Here is what I liked about this book: it is, in essence, about what motivates our decisions and our life choices. That’s the bigger tale here. Why did Bill Manseau want to be a priest? What external factors moved him in that direction? And Mary? Why did she become a religious sister? And Peter? What in the world led him to the point where he is at St. Joseph’s Abbey in Spencer, Massachusetts, contemplating embracing a life of celibacy decades after his own father had left it?
But back to the book – Bill Manseau was a part of a community of, for lack of a better term, ex-priests (one I am loathe to use because, you know, tu es sacredos in aeternam) in Boston in the 70’s and beyond, and Peter is sharp in his narrative of the gatherings at the home in which one of them would say Mass, what that was like for the children, and so on. What is amusing in the book is that Mary Manseau put up with her husband’s activism, but was not, to say the least, enthusiastic about it. There were even times when she would pack up the children after one of the ex-priests’ gatherings, and take them to the parish down the street for Mass.
Into all of this, three children are born, and Peter picks up the thread of his own relationship to the Church – initially enthusiastic and devout, then rebellious and finally, via Buddhism, once again open – open to the point that he seriously considered religious life. The trajectory is fascinating – the parents, “liberal Catholics,” had communicated their faith the best they could, and eventually, the son puts the pieces back together for himself.
One final point – in a way, this book began the process of clearing up a little mystery for me. Long time readers know that one of the great mysteries for me, intellectually, is how things, to put it bluntly, went to hell so fast for the American Catholic Church. Really, from 1965-1968 was the sea change. I have never understood this – how people who were trained in the pre-Vatican II Church, renowned for strictness and obedience, could, in a matter of three years, be presiding at Clown Masses, to use the overused metaphor.

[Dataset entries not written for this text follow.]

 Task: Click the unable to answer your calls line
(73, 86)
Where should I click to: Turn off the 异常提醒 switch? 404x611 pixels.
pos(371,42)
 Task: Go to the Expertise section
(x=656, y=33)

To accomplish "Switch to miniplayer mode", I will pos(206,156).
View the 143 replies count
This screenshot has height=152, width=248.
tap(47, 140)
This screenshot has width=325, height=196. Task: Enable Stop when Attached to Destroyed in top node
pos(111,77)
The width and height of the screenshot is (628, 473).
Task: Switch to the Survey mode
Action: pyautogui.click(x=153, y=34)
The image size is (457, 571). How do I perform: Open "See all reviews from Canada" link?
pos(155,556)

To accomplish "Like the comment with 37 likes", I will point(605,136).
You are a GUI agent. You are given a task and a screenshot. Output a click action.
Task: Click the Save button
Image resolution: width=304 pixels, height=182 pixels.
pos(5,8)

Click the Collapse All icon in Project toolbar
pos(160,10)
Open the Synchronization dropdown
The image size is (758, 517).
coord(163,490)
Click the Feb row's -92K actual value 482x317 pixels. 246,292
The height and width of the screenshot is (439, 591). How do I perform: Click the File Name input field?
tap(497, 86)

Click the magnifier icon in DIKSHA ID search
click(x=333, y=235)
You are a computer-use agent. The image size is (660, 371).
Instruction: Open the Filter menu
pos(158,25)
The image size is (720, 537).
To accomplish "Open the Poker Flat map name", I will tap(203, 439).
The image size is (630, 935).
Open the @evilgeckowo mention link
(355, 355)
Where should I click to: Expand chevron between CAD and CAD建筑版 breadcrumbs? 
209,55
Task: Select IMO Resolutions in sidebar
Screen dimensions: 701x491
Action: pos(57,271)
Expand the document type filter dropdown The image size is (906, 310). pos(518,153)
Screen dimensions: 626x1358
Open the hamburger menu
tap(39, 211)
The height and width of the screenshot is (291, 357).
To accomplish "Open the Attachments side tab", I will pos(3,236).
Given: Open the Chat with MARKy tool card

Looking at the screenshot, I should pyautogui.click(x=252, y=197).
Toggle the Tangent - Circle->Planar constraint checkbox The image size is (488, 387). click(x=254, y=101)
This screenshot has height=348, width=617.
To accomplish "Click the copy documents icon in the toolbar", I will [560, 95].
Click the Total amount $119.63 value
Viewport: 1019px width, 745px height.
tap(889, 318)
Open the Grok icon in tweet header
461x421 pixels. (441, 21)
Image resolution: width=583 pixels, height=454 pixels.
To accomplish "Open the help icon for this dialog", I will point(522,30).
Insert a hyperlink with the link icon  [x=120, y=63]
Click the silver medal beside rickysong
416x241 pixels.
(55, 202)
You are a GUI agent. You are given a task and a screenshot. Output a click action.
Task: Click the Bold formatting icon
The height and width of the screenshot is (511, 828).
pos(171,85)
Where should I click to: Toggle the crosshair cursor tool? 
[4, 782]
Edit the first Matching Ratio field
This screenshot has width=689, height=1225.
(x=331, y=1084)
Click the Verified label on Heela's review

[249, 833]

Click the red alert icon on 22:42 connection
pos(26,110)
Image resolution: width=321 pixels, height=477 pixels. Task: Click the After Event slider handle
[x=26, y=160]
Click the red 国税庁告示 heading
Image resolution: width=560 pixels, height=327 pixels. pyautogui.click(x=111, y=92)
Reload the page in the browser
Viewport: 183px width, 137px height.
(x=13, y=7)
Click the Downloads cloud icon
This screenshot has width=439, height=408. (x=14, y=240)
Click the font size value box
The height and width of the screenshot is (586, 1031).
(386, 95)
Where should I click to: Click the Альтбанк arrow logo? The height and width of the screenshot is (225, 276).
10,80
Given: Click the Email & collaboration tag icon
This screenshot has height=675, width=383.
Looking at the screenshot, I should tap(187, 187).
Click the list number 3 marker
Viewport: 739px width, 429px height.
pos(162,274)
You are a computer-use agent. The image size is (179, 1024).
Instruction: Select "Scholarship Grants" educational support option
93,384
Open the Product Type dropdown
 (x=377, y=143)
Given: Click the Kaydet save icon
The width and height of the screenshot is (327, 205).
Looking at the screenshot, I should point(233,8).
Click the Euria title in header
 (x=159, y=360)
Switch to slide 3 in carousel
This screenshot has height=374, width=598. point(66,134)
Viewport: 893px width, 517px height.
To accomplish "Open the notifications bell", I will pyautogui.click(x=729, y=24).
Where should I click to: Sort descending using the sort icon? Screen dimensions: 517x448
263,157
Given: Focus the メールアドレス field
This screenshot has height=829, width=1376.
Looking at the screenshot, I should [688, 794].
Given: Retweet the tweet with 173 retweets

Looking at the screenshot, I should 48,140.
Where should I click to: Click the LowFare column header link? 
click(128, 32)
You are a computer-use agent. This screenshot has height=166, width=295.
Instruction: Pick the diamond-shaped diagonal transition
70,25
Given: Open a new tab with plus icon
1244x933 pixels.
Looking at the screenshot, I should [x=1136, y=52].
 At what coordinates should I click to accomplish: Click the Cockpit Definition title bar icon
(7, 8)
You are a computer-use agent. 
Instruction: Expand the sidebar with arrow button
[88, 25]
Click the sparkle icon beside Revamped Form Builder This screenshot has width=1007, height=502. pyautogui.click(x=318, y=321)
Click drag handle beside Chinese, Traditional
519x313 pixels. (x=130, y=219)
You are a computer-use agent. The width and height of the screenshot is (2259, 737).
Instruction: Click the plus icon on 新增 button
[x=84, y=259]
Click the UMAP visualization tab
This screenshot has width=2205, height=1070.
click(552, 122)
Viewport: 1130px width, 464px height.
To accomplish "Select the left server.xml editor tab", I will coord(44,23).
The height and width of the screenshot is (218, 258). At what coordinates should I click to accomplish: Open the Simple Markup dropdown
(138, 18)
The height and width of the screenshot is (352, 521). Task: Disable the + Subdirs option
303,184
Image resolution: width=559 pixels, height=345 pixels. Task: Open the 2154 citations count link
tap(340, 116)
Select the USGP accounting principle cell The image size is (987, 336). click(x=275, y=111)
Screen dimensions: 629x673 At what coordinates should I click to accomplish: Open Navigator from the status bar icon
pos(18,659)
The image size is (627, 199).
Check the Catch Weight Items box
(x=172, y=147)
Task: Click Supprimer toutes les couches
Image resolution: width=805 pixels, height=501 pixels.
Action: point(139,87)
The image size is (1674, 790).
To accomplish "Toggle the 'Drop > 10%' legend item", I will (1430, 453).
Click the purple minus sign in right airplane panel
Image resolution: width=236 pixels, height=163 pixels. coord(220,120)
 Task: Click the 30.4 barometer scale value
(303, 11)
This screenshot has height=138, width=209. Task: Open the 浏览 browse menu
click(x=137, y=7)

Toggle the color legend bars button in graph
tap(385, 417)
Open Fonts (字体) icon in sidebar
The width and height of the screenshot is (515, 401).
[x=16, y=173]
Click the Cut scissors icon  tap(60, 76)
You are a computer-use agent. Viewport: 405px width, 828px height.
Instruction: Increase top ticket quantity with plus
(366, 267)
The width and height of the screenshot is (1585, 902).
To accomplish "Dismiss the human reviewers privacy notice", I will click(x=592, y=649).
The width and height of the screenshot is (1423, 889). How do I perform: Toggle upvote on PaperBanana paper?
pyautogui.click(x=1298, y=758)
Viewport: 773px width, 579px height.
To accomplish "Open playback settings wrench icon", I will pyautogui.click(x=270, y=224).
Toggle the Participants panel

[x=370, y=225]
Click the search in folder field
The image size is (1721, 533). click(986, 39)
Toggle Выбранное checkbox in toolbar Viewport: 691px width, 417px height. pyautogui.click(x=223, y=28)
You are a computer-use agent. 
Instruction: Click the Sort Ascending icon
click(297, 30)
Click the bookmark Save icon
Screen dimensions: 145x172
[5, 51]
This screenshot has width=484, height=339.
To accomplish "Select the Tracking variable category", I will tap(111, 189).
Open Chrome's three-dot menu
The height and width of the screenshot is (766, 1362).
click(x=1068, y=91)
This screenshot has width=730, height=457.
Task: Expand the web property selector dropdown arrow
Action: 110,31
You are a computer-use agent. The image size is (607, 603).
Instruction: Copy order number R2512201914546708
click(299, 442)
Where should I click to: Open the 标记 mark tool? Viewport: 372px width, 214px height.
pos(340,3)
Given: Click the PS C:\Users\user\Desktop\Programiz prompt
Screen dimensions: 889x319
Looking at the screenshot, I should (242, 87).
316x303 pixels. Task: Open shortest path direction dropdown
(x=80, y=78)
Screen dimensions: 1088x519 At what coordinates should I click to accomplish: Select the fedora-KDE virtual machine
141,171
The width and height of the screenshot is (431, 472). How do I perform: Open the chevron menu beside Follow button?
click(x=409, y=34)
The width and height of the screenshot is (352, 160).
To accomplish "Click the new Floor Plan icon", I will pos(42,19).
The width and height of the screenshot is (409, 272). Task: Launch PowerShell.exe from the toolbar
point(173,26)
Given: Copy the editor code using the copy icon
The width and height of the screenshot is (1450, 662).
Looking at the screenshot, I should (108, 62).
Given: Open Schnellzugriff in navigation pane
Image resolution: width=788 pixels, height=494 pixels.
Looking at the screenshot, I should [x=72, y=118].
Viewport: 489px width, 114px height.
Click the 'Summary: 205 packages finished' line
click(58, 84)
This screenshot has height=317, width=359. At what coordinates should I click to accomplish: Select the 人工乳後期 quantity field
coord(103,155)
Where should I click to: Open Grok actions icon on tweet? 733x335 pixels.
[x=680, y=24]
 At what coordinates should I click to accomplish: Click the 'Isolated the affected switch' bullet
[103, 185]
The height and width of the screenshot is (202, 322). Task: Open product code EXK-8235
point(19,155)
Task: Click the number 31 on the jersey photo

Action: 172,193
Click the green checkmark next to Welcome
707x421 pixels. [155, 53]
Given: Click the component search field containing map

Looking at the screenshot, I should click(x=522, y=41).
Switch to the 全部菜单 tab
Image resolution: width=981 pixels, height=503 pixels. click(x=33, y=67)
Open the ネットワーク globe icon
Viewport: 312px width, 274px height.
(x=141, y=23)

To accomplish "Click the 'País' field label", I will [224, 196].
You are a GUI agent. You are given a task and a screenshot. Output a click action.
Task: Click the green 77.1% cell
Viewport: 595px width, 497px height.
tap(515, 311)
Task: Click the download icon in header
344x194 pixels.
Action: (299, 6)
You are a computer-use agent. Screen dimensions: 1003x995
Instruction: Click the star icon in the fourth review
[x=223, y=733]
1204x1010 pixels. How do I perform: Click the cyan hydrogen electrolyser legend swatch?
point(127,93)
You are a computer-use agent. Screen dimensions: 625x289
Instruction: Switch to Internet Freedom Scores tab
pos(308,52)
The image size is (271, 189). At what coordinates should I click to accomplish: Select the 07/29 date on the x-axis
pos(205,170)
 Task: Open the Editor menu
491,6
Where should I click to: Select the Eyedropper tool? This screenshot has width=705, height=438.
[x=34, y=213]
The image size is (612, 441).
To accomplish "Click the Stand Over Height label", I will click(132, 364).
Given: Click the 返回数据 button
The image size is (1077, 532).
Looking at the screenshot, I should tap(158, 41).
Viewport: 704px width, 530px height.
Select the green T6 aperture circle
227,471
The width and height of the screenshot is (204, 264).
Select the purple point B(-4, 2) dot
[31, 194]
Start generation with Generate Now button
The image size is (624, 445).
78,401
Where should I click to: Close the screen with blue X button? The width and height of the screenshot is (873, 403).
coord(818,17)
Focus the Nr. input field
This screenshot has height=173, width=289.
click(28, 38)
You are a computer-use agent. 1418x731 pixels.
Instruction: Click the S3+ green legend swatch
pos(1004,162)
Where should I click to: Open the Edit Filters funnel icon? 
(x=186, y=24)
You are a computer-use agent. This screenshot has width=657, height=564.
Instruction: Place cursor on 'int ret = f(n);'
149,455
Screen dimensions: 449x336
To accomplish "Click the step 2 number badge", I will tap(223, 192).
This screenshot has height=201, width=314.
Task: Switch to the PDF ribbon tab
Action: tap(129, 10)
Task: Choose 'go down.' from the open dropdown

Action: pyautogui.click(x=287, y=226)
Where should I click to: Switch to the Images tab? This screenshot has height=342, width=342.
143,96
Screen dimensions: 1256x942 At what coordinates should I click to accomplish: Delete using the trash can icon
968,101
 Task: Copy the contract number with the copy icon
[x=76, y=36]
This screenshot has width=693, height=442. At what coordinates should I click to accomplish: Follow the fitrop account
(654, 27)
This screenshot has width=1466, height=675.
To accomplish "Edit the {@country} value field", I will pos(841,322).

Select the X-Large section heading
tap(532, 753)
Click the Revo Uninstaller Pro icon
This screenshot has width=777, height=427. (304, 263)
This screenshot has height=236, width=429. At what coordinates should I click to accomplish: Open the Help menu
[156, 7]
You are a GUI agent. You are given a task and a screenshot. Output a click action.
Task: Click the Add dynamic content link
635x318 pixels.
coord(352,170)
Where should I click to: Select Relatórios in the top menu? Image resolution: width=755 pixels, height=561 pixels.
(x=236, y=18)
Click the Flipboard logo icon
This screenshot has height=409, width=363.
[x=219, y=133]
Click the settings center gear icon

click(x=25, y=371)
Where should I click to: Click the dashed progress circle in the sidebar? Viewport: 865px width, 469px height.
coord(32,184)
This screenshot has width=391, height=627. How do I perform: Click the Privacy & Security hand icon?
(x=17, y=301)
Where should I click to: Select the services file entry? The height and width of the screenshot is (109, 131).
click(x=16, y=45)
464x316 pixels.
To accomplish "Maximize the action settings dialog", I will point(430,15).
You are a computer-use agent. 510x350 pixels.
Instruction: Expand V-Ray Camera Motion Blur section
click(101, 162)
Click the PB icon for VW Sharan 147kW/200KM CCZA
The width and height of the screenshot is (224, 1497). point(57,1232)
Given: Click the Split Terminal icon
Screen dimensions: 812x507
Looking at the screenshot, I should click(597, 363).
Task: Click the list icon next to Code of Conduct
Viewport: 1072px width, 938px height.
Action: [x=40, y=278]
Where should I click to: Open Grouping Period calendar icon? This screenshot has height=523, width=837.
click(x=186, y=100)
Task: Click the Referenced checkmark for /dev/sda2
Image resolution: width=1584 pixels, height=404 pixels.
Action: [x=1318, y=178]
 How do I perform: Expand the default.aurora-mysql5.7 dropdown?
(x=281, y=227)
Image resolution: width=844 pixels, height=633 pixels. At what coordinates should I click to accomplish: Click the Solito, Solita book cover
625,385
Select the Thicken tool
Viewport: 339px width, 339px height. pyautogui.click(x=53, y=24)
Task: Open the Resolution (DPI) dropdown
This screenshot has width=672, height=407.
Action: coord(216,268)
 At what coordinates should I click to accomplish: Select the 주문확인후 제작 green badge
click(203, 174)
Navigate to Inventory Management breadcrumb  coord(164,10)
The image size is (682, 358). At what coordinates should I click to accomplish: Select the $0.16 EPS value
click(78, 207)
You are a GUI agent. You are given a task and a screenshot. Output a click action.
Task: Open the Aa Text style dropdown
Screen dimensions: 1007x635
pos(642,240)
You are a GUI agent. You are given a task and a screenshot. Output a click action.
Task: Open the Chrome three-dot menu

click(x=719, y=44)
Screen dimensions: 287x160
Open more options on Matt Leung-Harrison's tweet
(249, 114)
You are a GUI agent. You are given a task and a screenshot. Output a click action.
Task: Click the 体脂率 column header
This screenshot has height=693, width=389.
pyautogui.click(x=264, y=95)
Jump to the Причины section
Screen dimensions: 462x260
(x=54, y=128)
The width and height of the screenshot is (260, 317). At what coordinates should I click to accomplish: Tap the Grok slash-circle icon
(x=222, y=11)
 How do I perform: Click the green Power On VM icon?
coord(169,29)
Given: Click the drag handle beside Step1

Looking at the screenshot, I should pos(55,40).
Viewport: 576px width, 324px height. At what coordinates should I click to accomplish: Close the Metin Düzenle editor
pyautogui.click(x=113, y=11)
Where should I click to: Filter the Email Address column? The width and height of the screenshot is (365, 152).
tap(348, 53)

Reading the accounts of the formation that both the Manseaus received…I began to get it. What they experienced was, in essence, vocation factories. Hundreds of years of seminary and religious life formation and training distilled into manuals and schedules. Bill Manseau started to think a little differently about things when, working in the seminary library, he began to read theological journals, works which seminarians were at the very least, not encouraged to read, if not outright forbidden. Congar, von Balthasar, etc…It makes sense to me now that when you combine a rapidly changing culture that emphasized freedom, a Church tentatively opening itself to that, and then a batch of religious who had been discouraged from thinking for themselves and who had lived under obedience in decidedly unhealthy ways – read the note Bill Manseau preserved, from a fellow seminarian, explaining why he could not accept Bill’s invitation to walk with him on the weekly walk for which they could choose one friend (never the same friend, of course) – it reads as if my 14 year old daughter had written it, albeit in more elevated language.
Some of us yearn for the good old days, and see them come back to life in some more “orthodox” seminaries. I think that it’s safe to say that much of the life and topics of study and reading in today’s orthodox seminaries would been forbidden and off limits in most of your regular diocesan seminaries in the good old days.